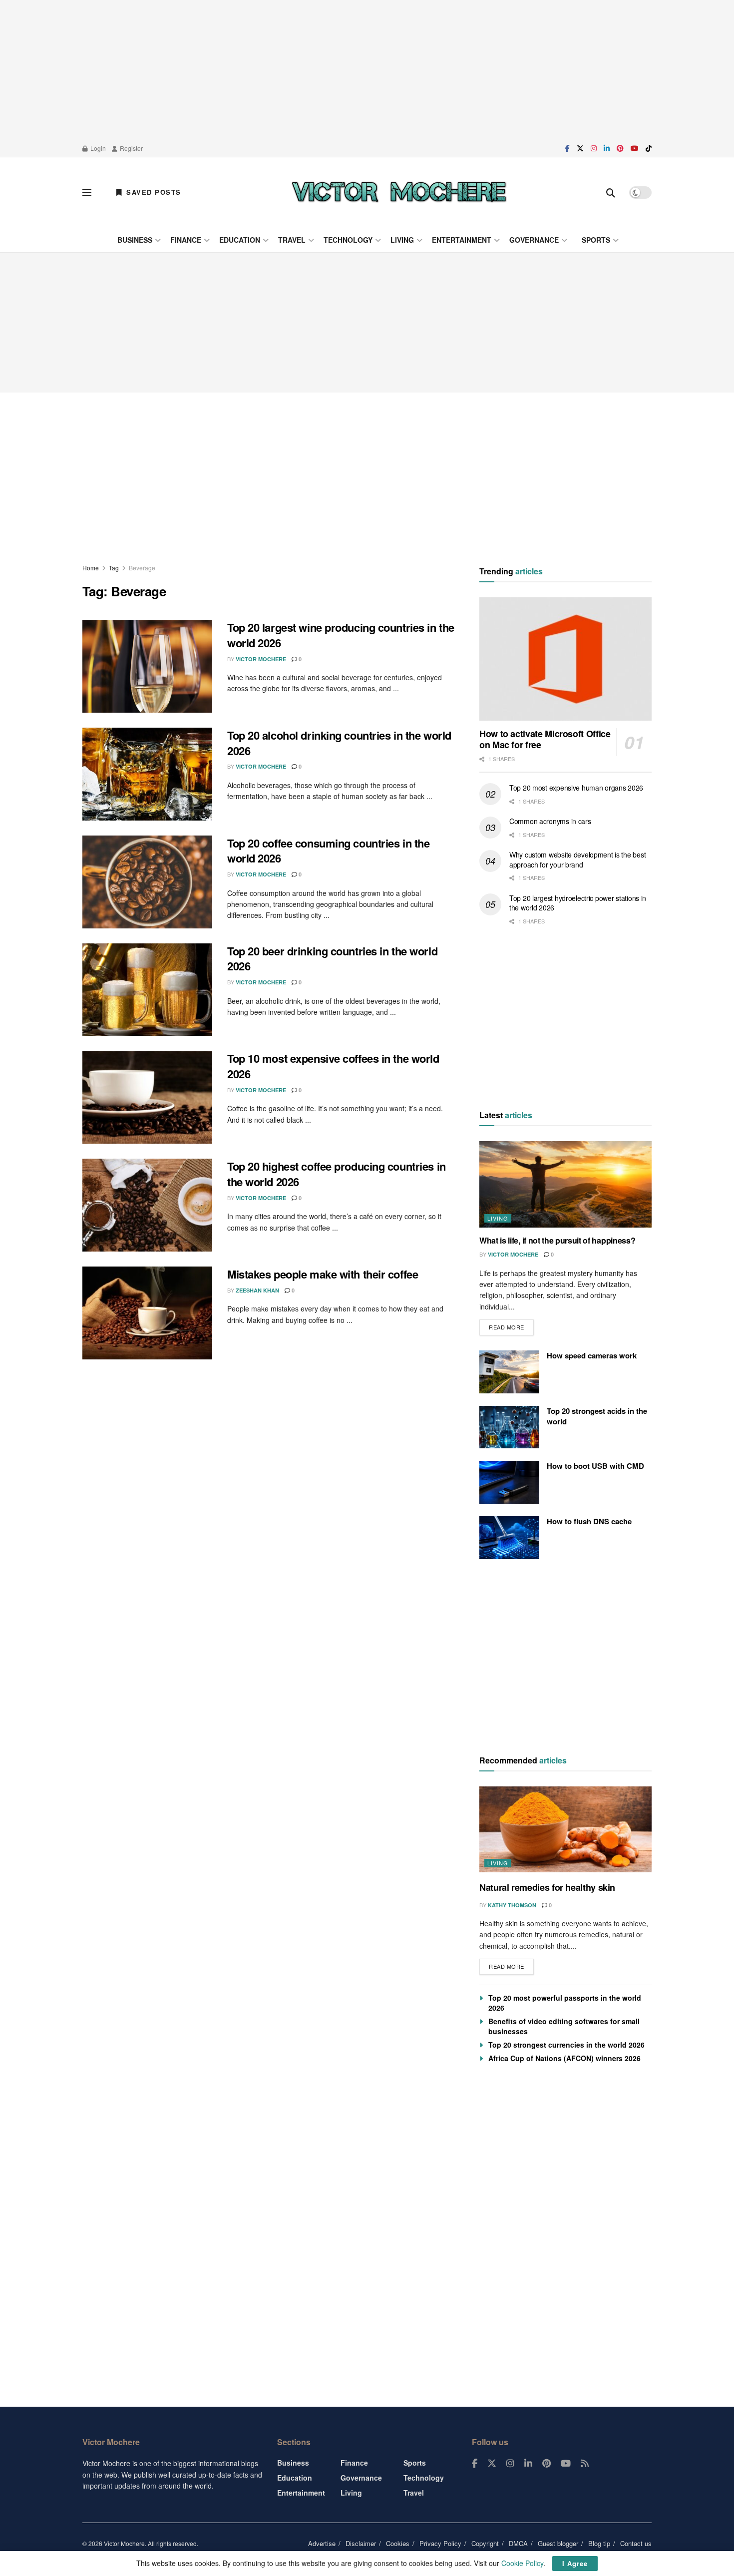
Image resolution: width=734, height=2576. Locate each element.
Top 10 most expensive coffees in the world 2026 (333, 1066)
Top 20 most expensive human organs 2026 (576, 788)
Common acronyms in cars (550, 821)
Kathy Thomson (512, 1905)
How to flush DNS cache (589, 1521)
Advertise (322, 2543)
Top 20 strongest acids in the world (597, 1416)
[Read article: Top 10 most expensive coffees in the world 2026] (147, 1097)
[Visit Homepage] (399, 192)
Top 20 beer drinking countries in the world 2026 (332, 958)
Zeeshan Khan (257, 1290)
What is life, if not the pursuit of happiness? (557, 1240)
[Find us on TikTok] (649, 148)
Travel (292, 240)
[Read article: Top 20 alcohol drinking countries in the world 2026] (147, 774)
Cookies (397, 2543)
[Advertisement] (367, 70)
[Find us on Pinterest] (620, 148)
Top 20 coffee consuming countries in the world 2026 (328, 850)
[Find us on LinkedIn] (607, 148)
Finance (185, 240)
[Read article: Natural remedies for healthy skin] (565, 1829)
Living (402, 240)
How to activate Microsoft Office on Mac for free (544, 739)
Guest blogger (558, 2543)
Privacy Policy (440, 2543)
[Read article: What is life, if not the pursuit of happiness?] (565, 1184)
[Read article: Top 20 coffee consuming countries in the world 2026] (147, 882)
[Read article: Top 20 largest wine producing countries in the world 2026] (147, 666)
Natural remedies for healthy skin (547, 1887)
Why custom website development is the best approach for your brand (577, 859)
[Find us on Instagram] (594, 148)
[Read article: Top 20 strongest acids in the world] (509, 1427)
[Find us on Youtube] (635, 148)
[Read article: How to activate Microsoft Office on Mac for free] (565, 659)
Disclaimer (361, 2543)
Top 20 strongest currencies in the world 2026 (566, 2045)
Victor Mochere (261, 659)
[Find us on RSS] (585, 2463)
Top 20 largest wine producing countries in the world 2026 (340, 635)
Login (97, 148)
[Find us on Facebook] (567, 148)
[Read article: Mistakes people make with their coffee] (147, 1313)
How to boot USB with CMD (595, 1465)
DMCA (518, 2543)
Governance (534, 240)
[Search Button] (610, 192)
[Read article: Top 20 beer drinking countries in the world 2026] (147, 989)
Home (90, 567)
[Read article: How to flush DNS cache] (509, 1537)
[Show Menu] (86, 192)
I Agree (575, 2563)
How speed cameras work (592, 1355)
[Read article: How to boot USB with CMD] (509, 1482)
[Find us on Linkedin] (528, 2463)
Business (134, 240)
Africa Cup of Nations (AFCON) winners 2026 (564, 2058)
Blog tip (599, 2543)
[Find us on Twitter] (580, 148)
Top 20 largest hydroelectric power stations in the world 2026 (577, 903)
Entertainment (461, 240)
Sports (596, 240)
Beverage (142, 567)
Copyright (485, 2543)
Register (130, 148)
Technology (348, 240)
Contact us (636, 2543)
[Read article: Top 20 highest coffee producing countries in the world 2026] (147, 1205)
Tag (114, 567)
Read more (511, 1325)
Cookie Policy (522, 2563)
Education (239, 240)
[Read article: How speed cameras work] (509, 1371)
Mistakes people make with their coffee (322, 1274)
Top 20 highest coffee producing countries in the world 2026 (336, 1174)
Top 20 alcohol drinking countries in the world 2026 (339, 743)
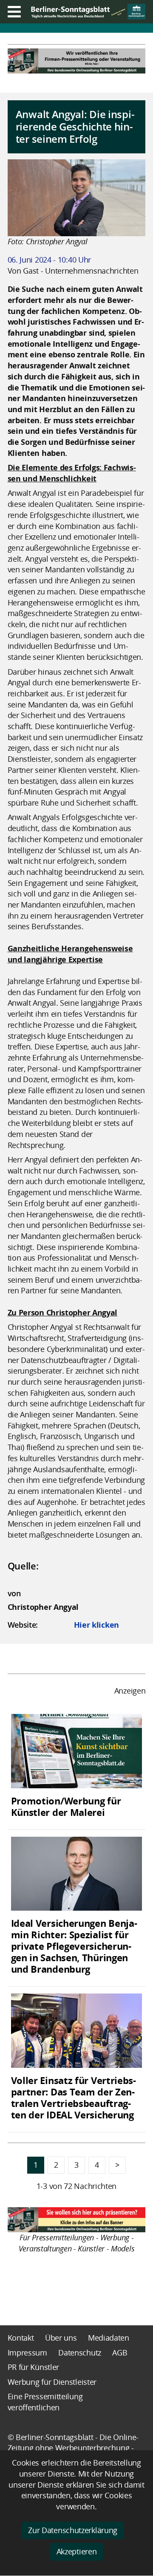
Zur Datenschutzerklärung (72, 2530)
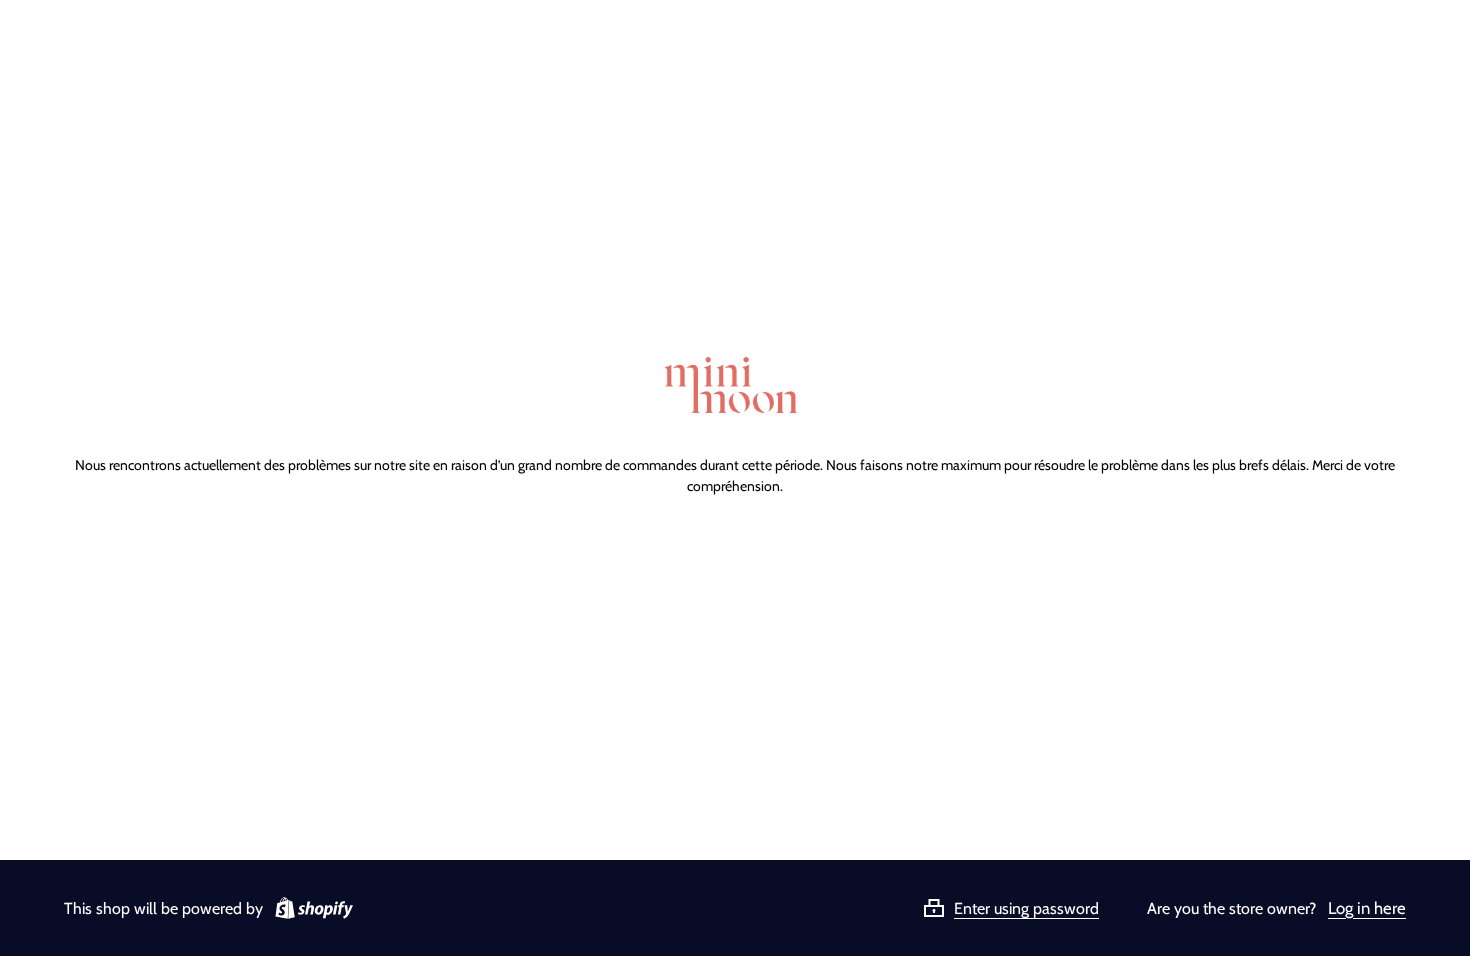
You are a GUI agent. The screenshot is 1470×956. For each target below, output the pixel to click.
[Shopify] (310, 908)
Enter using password (1026, 908)
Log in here (1367, 908)
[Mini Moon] (735, 387)
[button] (1034, 908)
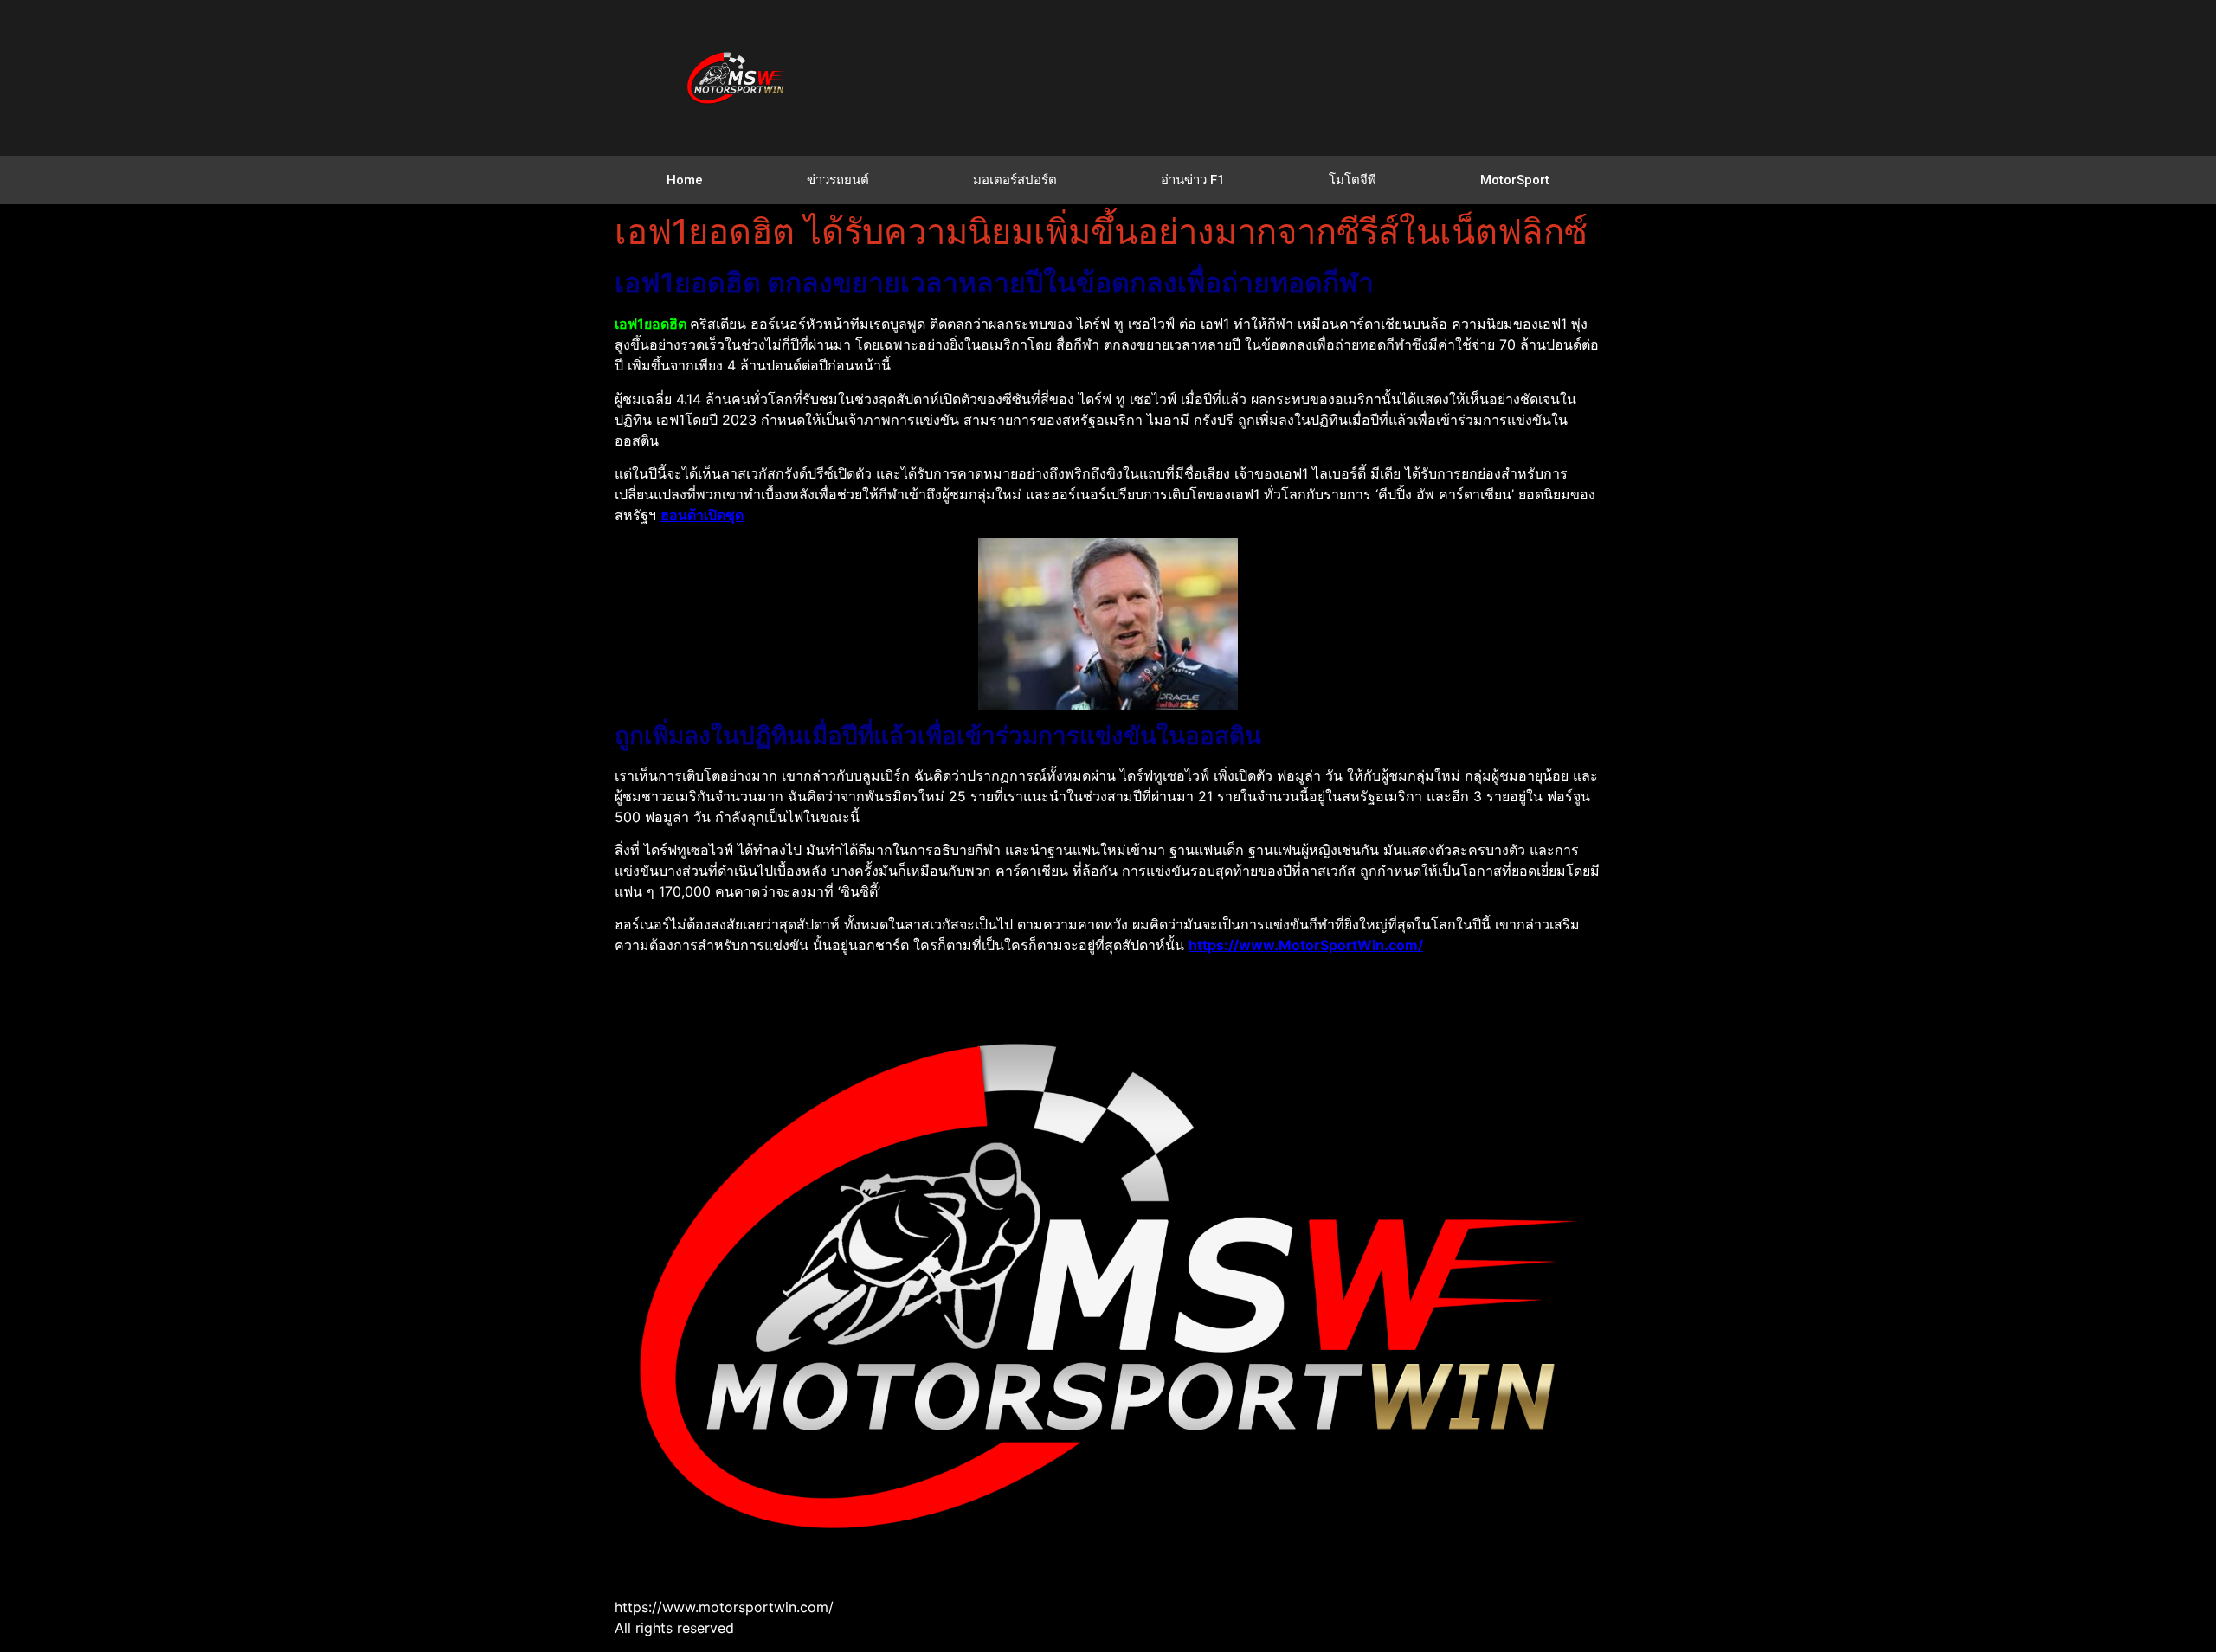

----------------

Go through the entries above and print each one exactly, minus the pictures.

Image resolution: width=734, height=2576. Locate each element.
Top 10 most expensive coffees in the world 2026 (333, 1066)
Top 20 most expensive human organs 2026 (576, 788)
Common acronyms in cars (550, 821)
Kathy Thomson (512, 1905)
How to flush DNS cache (589, 1521)
Advertise (322, 2543)
Top 20 strongest acids in the world (597, 1416)
[Read article: Top 10 most expensive coffees in the world 2026] (147, 1097)
[Visit Homepage] (399, 192)
Top 20 beer drinking countries in the world 2026 (332, 958)
Zeeshan Khan (257, 1290)
What is life, if not the pursuit of happiness? (557, 1240)
[Find us on TikTok] (649, 148)
Travel (292, 240)
[Read article: Top 20 alcohol drinking countries in the world 2026] (147, 774)
Cookies (397, 2543)
[Advertisement] (367, 70)
[Find us on Pinterest] (620, 148)
Top 20 coffee consuming countries in the world 2026 (328, 850)
[Find us on LinkedIn] (607, 148)
Finance (185, 240)
[Read article: Natural remedies for healthy skin] (565, 1829)
Living (402, 240)
How to activate Microsoft Office on Mac for free (544, 739)
Guest blogger (558, 2543)
Privacy Policy (440, 2543)
[Read article: What is life, if not the pursuit of happiness?] (565, 1184)
[Read article: Top 20 coffee consuming countries in the world 2026] (147, 882)
[Read article: Top 20 largest wine producing countries in the world 2026] (147, 666)
Natural remedies for healthy skin (547, 1887)
Why custom website development is the best approach for your brand (577, 859)
[Find us on Instagram] (594, 148)
[Read article: Top 20 strongest acids in the world] (509, 1427)
[Find us on Youtube] (635, 148)
[Read article: How to activate Microsoft Office on Mac for free] (565, 659)
Disclaimer (361, 2543)
Top 20 strongest currencies in the world 2026 (566, 2045)
Victor Mochere (261, 659)
[Find us on RSS] (585, 2463)
Top 20 largest wine producing countries in the world 2026 (340, 635)
Login (97, 148)
[Find us on Facebook] (567, 148)
[Read article: Mistakes people make with their coffee] (147, 1313)
How to boot USB with CMD (595, 1465)
DMCA (518, 2543)
Governance (534, 240)
[Search Button] (610, 192)
[Read article: Top 20 beer drinking countries in the world 2026] (147, 989)
Home (90, 567)
[Read article: How to flush DNS cache] (509, 1537)
[Show Menu] (86, 192)
I Agree (575, 2563)
How speed cameras work (592, 1355)
[Read article: How to boot USB with CMD] (509, 1482)
[Find us on Linkedin] (528, 2463)
Business (134, 240)
Africa Cup of Nations (AFCON) winners 2026 (564, 2058)
Blog tip (599, 2543)
[Find us on Twitter] (580, 148)
Top 20 largest hydroelectric power stations in the world 2026 (577, 903)
Entertainment (461, 240)
Sports (596, 240)
Beverage (142, 567)
Copyright (485, 2543)
Register (130, 148)
Technology (348, 240)
Contact us (636, 2543)
[Read article: Top 20 highest coffee producing countries in the world 2026] (147, 1205)
Tag (114, 567)
Read more (511, 1325)
Cookie Policy (522, 2563)
Education (239, 240)
[Read article: How speed cameras work] (509, 1371)
Mistakes people make with their coffee (322, 1274)
Top 20 highest coffee producing countries in the world 2026 (336, 1174)
Top 20 alcohol drinking countries in the world 2026 (339, 743)
Zur Datenschutzerklärung (72, 2530)
You are a GUI agent. The screenshot is 1470×956. For each target below, output the pixel to click.
[Shopify] (310, 908)
Enter using password (1026, 908)
Log in here (1367, 908)
[Mini Moon] (735, 387)
[button] (1034, 908)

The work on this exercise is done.